Ram · Answer 3 · 2011-10-11

I just wanted to comment that Long Branch Attraction (LBA) is not caused by outgroup selection. If one or more species are causing this effect, you will not be able to remove it just by re-rooting the tree to a different outgroup. LBA consists of fast evolving species grouping together regardless of their evolutionary relationship. In order to detect this effect, fast evolving species should be removed from the analysis (when possible) and compared with your current result. Also, increasing/modifying taxon sampling can help to detect and reduce LBA cases. Finally, there are specific models and corrections designed to mitigate LBA (http://www.biomedcentral.com/1471-2148/7/S1/S4).
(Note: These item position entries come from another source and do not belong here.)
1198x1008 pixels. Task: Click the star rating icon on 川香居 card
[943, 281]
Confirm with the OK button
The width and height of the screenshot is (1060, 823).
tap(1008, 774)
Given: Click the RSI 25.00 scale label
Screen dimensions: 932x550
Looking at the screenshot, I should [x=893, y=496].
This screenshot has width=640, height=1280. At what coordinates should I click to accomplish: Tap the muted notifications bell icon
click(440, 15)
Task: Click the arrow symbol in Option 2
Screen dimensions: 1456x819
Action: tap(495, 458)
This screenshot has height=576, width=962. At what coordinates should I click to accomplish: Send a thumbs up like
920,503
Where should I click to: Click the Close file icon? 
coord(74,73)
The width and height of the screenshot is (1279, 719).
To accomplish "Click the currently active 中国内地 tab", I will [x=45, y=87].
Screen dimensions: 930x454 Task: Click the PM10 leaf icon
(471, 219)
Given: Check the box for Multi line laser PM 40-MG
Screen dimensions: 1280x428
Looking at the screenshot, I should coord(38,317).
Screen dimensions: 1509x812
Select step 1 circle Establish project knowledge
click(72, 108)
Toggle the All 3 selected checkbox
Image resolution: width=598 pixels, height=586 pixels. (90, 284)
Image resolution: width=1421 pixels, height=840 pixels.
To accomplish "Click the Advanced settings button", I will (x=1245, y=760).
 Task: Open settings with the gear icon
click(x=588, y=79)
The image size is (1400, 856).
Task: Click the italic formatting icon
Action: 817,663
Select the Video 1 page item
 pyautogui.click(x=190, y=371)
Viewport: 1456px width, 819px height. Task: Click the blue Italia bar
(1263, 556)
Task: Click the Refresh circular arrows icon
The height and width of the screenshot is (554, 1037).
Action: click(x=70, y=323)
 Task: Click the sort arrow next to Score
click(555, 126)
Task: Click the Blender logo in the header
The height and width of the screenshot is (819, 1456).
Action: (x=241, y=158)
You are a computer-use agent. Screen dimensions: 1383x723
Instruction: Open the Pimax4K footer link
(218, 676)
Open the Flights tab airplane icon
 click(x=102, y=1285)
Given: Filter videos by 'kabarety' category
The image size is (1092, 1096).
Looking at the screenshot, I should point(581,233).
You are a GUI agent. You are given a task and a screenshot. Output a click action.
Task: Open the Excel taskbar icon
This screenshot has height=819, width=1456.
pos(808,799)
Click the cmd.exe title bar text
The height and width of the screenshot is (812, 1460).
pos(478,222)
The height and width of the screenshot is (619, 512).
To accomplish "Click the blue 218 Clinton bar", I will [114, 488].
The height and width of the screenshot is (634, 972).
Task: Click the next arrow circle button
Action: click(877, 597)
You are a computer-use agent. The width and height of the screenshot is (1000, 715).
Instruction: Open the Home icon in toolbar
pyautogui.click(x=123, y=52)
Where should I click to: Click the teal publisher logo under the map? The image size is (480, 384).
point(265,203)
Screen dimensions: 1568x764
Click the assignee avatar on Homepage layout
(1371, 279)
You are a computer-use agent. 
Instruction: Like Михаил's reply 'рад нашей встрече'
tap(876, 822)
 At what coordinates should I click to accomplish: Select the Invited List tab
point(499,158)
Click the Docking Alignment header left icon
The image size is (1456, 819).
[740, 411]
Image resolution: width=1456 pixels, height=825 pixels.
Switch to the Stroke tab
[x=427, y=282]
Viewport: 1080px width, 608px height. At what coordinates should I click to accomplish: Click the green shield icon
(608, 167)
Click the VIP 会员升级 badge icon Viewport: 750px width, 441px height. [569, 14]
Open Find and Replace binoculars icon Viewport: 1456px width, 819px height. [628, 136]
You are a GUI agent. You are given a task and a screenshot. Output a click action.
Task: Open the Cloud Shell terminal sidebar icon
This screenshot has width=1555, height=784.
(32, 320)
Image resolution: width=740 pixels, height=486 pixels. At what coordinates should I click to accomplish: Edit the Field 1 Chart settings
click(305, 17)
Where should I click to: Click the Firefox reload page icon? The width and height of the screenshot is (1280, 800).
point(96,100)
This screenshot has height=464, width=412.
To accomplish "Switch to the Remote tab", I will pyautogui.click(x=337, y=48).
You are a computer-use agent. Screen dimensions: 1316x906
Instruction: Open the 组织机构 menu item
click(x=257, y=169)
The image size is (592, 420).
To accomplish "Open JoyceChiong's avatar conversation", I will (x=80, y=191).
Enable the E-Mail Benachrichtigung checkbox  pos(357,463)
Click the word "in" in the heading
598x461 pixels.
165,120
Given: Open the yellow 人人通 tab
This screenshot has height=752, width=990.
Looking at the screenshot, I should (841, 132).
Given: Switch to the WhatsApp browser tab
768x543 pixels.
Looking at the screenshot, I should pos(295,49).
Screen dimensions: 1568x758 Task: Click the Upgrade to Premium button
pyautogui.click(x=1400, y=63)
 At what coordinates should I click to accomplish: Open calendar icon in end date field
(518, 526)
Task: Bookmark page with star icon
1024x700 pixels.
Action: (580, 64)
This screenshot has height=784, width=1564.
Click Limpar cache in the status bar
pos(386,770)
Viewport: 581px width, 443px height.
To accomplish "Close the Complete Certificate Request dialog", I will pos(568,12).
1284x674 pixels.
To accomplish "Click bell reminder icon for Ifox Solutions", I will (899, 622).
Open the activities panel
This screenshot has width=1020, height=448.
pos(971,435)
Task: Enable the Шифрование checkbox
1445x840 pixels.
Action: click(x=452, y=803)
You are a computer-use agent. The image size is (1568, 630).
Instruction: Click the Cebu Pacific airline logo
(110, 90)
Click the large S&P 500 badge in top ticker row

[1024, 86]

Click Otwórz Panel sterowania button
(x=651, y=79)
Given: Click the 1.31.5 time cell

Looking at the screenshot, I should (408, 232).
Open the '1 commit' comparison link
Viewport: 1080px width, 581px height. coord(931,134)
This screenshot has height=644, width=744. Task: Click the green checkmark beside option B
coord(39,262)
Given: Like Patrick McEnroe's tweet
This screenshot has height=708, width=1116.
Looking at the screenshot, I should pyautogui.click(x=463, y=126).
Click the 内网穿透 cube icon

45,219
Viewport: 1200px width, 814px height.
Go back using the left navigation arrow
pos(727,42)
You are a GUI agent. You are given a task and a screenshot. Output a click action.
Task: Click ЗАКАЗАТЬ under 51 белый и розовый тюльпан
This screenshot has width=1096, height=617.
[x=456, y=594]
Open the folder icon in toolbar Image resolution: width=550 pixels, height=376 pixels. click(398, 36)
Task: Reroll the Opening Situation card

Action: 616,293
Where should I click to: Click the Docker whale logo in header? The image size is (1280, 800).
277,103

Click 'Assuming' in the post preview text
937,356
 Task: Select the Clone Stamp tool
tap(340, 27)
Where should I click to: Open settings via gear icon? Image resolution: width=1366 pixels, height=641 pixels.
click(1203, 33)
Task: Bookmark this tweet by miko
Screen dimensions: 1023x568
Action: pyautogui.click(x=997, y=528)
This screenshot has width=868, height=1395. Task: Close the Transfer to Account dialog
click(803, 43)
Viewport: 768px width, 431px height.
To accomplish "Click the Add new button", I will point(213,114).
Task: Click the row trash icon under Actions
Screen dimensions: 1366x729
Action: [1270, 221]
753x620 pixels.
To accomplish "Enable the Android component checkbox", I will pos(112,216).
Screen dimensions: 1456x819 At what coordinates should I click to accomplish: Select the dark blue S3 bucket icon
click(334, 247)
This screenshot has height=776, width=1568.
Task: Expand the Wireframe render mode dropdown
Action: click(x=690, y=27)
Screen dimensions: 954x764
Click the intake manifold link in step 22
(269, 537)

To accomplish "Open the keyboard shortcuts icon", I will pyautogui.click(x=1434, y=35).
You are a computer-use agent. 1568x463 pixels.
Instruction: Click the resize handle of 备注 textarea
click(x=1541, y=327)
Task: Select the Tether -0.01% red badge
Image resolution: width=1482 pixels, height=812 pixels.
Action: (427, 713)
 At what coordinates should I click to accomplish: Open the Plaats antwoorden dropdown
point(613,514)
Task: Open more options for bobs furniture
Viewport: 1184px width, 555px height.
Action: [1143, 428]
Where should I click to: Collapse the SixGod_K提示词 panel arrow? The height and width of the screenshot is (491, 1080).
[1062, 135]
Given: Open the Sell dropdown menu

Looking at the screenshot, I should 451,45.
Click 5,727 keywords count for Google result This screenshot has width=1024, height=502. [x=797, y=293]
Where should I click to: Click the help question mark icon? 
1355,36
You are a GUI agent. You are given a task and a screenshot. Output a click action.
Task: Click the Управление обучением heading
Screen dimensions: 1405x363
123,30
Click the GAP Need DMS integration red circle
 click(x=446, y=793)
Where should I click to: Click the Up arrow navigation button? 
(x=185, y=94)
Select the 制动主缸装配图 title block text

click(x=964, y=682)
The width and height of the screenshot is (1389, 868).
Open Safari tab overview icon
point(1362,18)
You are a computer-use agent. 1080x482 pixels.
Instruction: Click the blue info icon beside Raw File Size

This review explains the problem in detail, and provides strategies to detect and solve LBA. For instance:

(...) It is argued that since outgroup taxa almost always represent long branches and are as such a hazard towards misplacing long branched ingroup taxa, phylogenetic analyses should always be run with and without the outgroups included. This will detect whether only the outgroup roots the ingroup or if it simultaneously alters the ingroup topology, in which case previous studies have shown that the latter is most often the worse. (...)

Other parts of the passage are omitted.